Historian and author Yuval Noah Harari warned at the World Economic Forum on Tuesday that humanity is at risk of losing control over language, which he called its defining “superpower,” as artificial intelligence increasingly operates via autonomous agents rather than passive tools.
The author of “Sapiens,” Harari has become a frequent voice in global debates about the societal implications of artificial intelligence. He argued that legal codes, financial markets, and organized religion rely almost entirely on language, leaving them especially exposed to machines that can generate and manipulate text at scale.
“Humans took over the world not because we are the strongest physically, but because we discovered how to use words to get thousands and millions and billions of strangers to cooperate,” he said. “This was our superpower.”
Harari pointed to religions grounded in sacred texts, including Judaism, Christianity, and Islam, arguing that AI’s ability to read, retain, and synthesize vast bodies of writing could make machines the most authoritative interpreters of scripture.
“If laws are made of words, then AI will take over the legal system,” he said. “If books are just combinations of words, then AI will take over books. If religion is built from words, then AI will take over religion.”
In Davos, Harari also compared the spread of AI systems to a new form of immigration, and said the debate around the technology will soon focus on whether governments should grant AI systems legal personhood. Several states, including Utah, Idaho, and North Dakota, have already passed laws explicitly stating that AI cannot be considered a person under the law.
Harari closed his remarks by warning global leaders to act quickly on laws regarding AI and not assume the technology will remain a neutral servant. He compared the current push to adopt the technology to historical cases in which mercenaries later seized power.
“Ten years from now, it will be too late for you to decide whether AIs should function as persons in the financial markets, in the courts, in the churches,” he said. “Somebody else will already have decided it for you. If you want to influence where humanity is going, you need to make a decision now.”
Harari’s comments may hit hard for those fearful of AI’s advancing spread, but not everyone agreed with his framing. Professor Emily M. Bender, a linguist at the University of Washington, said that positioning risks like Harari did only shifts attention away from the human actors and institutions responsible for building and deploying AI systems.
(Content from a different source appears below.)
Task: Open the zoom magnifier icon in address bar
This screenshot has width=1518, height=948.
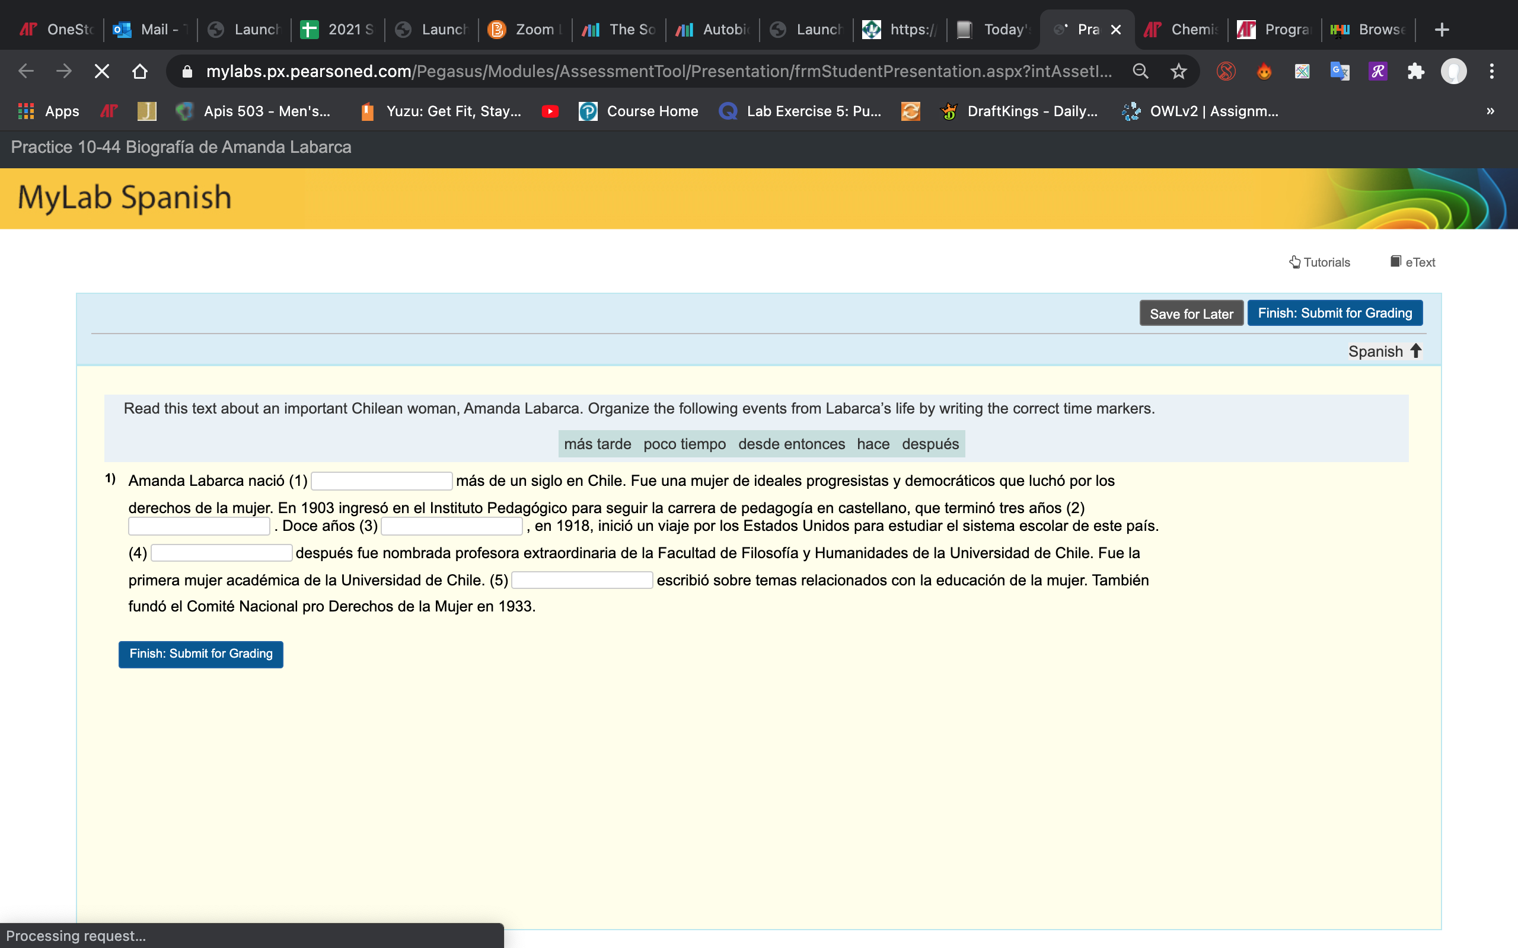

“It sounds to me like it’s really a bid to obfuscate the actions of the people and corporations building these systems,” Bender told Decrypt in an interview. “And also a demand that everyone should just relinquish our own human rights in many domains, including the right to our languages, to the whims of these companies in the guise of these so-called artificial intelligence systems.”
Bender rejected the idea that “artificial intelligence” describes a clear or neutral category of technology.
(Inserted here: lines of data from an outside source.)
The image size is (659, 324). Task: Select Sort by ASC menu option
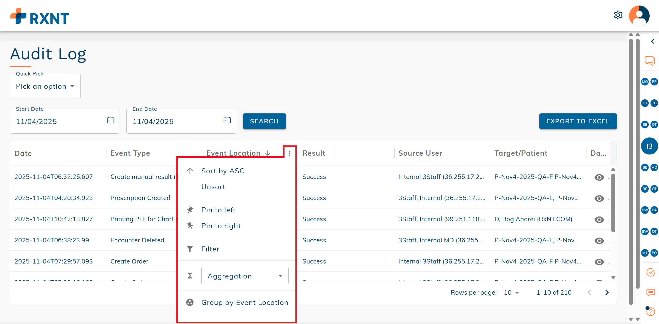coord(223,171)
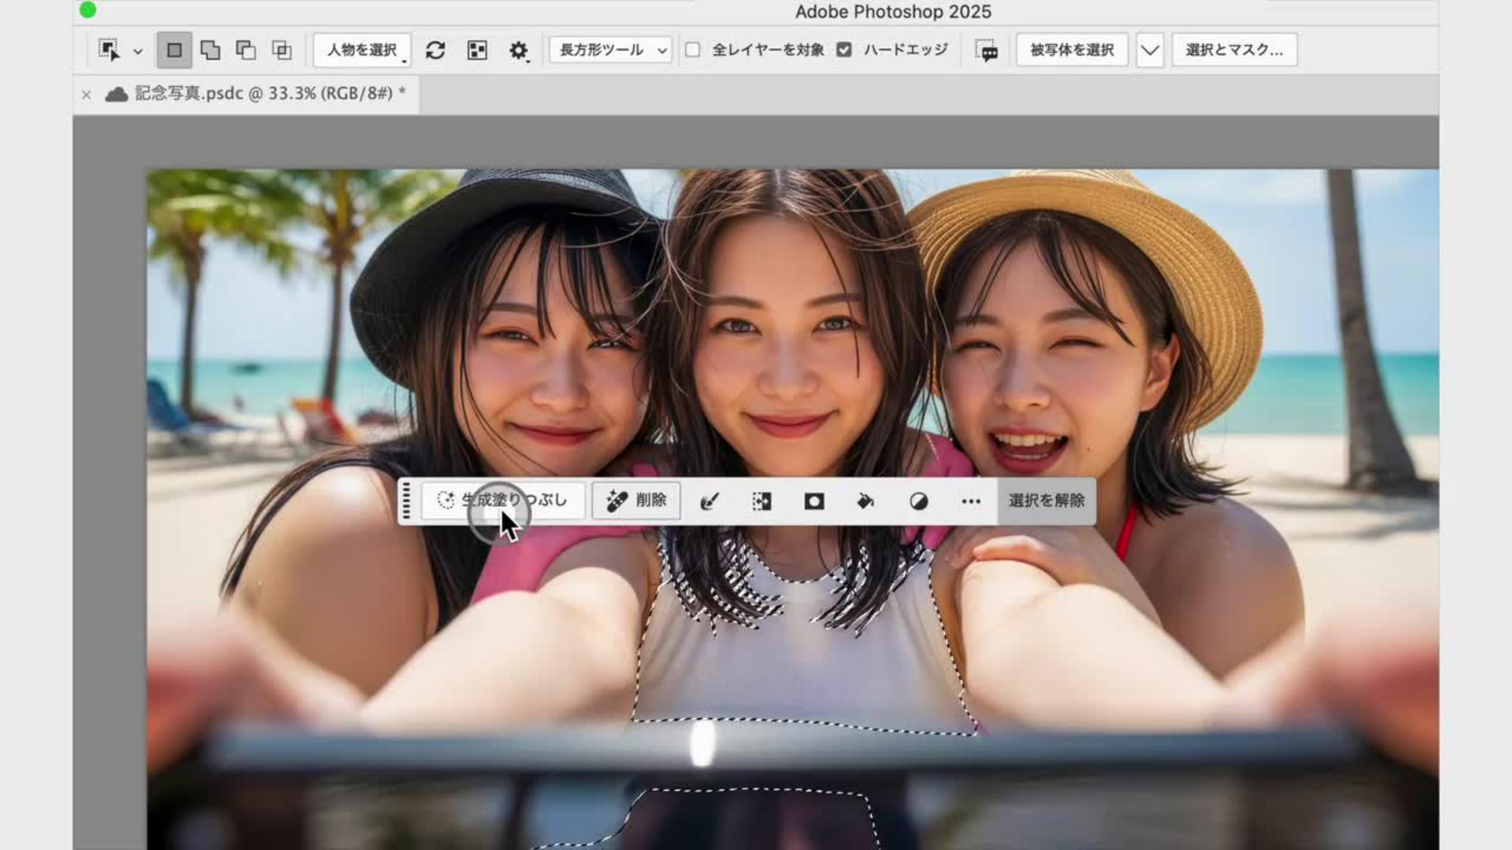Click the invert selection icon in taskbar
The height and width of the screenshot is (850, 1512).
point(762,501)
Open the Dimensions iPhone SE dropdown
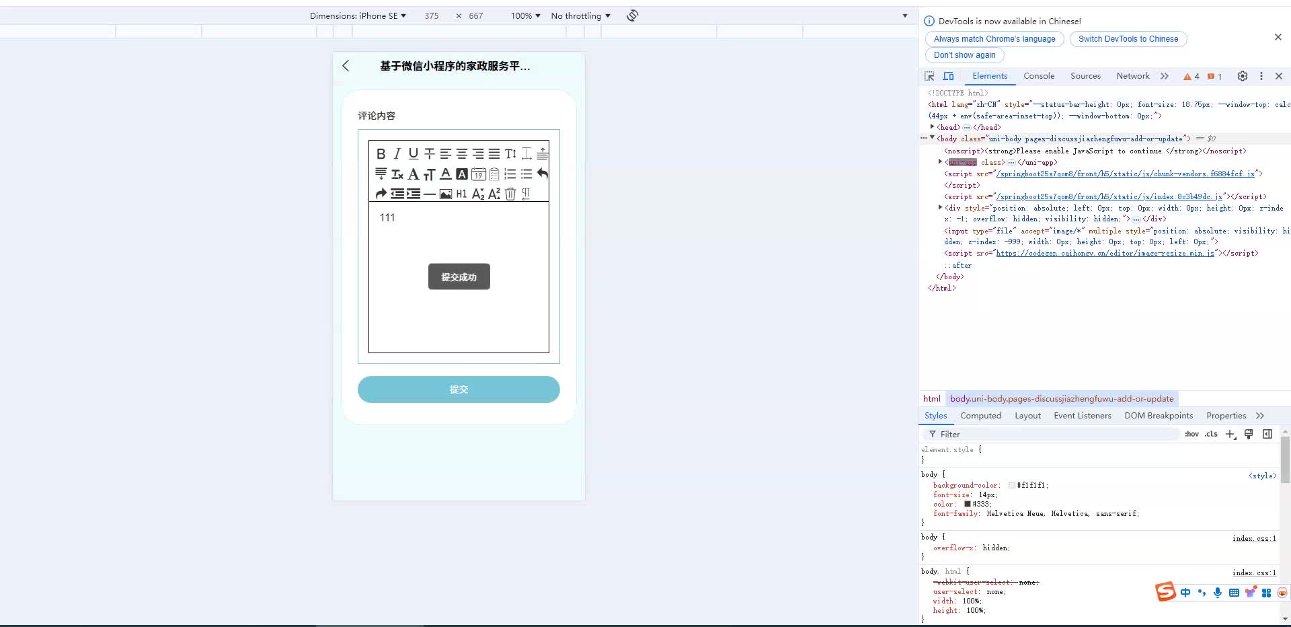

“The term artificial intelligence doesn’t refer to a coherent set of technologies,” she said. “It is, effectively, and always has been, a marketing term,” adding that systems designed to imitate professionals such as doctors, lawyers, or clergy lack legitimate use cases.
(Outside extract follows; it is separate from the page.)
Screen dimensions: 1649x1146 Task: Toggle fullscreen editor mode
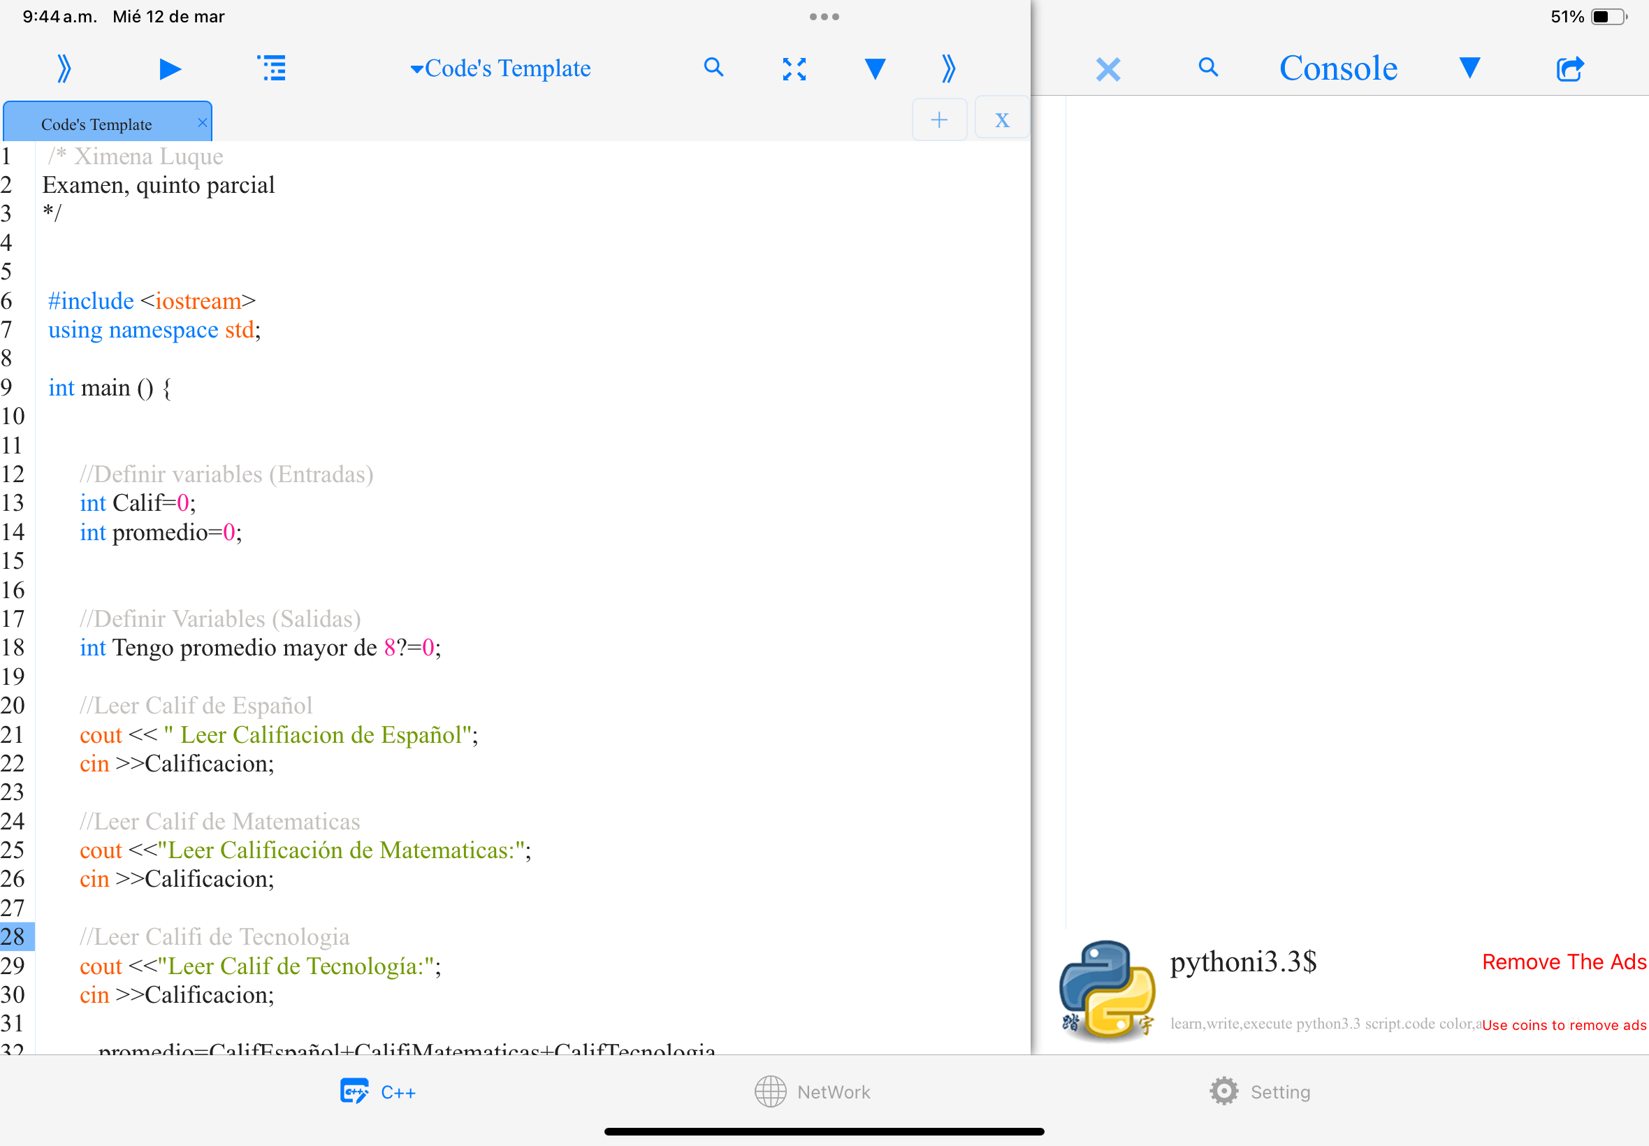pos(794,69)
“What is the purpose of something that can sound like a doctor, a lawyer, a clergy person, and so on?” Bender said. “The purpose there is fraud. Period.”
While Harari pointed to the growing use of AI agents to manage bank accounts and business interactions, Bender said the risk lies in how readily people trust machine-generated outputs that appear authoritative—while lacking human accountability.
“If you have a system that you can poke at with a question and have something come back out that looks like an answer—that is stripped of its context and stripped of any accountability for the answer, but positioned as coming from some all-knowing oracle—then you can see how people would want that to exist,” Bender said. “I think there’s a lot of risk there that people will start orienting toward it and using that output to shape their own ideas, beliefs, and actions.”